*Instructions for the task:*
In the entries that follow, how many lines hold "beside"? Nothing but the number is expected.

*Dataset entries:*
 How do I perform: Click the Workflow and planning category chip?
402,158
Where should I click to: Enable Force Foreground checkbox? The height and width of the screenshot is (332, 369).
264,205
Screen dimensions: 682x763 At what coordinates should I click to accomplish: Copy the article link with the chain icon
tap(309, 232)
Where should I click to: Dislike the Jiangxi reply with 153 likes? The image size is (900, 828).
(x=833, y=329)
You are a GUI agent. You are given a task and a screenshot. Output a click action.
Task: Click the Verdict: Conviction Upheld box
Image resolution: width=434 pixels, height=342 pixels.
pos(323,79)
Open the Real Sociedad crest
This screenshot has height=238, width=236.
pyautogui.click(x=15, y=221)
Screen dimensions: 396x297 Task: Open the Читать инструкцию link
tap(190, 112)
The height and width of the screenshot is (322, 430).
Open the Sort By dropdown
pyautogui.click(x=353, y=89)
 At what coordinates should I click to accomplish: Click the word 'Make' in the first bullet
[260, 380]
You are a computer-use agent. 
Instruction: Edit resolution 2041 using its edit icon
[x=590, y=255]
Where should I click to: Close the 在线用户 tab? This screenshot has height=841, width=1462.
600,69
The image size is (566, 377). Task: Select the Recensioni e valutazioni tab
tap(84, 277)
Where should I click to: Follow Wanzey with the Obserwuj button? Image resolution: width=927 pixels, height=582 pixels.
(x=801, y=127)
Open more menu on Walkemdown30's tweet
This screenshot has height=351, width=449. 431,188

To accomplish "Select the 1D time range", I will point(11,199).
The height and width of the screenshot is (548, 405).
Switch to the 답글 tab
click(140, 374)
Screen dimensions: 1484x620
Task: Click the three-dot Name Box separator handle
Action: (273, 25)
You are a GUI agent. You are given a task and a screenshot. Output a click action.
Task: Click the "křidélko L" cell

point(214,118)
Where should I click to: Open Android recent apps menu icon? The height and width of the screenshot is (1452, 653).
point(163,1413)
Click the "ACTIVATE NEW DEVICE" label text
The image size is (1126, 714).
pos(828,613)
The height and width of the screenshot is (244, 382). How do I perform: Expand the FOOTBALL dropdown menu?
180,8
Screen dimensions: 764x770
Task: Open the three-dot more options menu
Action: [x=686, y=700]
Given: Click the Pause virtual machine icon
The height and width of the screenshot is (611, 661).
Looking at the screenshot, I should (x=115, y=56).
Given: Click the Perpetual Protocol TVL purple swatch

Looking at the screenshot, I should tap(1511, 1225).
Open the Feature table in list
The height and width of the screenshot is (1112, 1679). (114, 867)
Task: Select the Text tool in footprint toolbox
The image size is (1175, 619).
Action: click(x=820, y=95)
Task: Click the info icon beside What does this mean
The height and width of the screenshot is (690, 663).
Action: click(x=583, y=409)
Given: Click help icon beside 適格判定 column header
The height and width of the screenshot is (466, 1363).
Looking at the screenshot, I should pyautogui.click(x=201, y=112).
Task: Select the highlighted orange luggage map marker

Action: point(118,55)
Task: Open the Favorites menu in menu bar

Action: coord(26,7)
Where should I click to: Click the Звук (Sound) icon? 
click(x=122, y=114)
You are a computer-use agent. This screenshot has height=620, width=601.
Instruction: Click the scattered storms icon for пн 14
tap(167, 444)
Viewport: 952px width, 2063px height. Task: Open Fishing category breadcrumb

*Task result:*
2